We are all familiar with the advice to show rather than tell, and nowhere is this emphasized more than regarding emotions. “Good writers,” John Gardner says, “may ‘tell’ about almost anything in fiction except the character’s feelings” (Burroway, 80). Janet Burroway discusses how Stanislavski, the founder of “Method” acting, “urged his students to abandon the clichéd emotive postures of the nineteenth century stage in favor of emotions evoked by the actor’s recollection of sensory details connected with a personal past trauma . . . Similarly, in written fiction, if the writer depicts the precise physical sensations experienced by the character, a particular emotion may be triggered by the reader’s own sense memory” (80). “Get control of emotion by avoiding the mention of emotion,” says John L’Heureux (Burroway, 81). The message seems pretty clear: don’t name emotions.

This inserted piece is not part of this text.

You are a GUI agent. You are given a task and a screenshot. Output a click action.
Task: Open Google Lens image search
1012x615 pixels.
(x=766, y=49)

But during a recent workshop I attended, Douglas Glover, one of the workshop leaders, broached the subject of explicit versus implicit information. We were debating whether a character in a student’s story was essentially self-serving and taking advantage of another character or whether the character was fundamentally well intentioned but seriously misguided. Glover interrupted our debate to ask us where in the text were we getting the information to support one argument or another? We would cite this line, or that phrase, and Glover would point out that these words and phrases were actually quite ambiguous; we were coming up with a wide range of interpretation regarding points that were pivotal to the story. “Isn’t this what writing is about?” we asked, “suggesting things and letting your reader ‘read between the lines’?” Glover said as writers we do not have the leisure to be quite so ambiguous. Is it any wonder why we were confused? We were trying so hard to follow the rule we had been taught: show, don’t tell; show, don’t tell; show, don’t tell.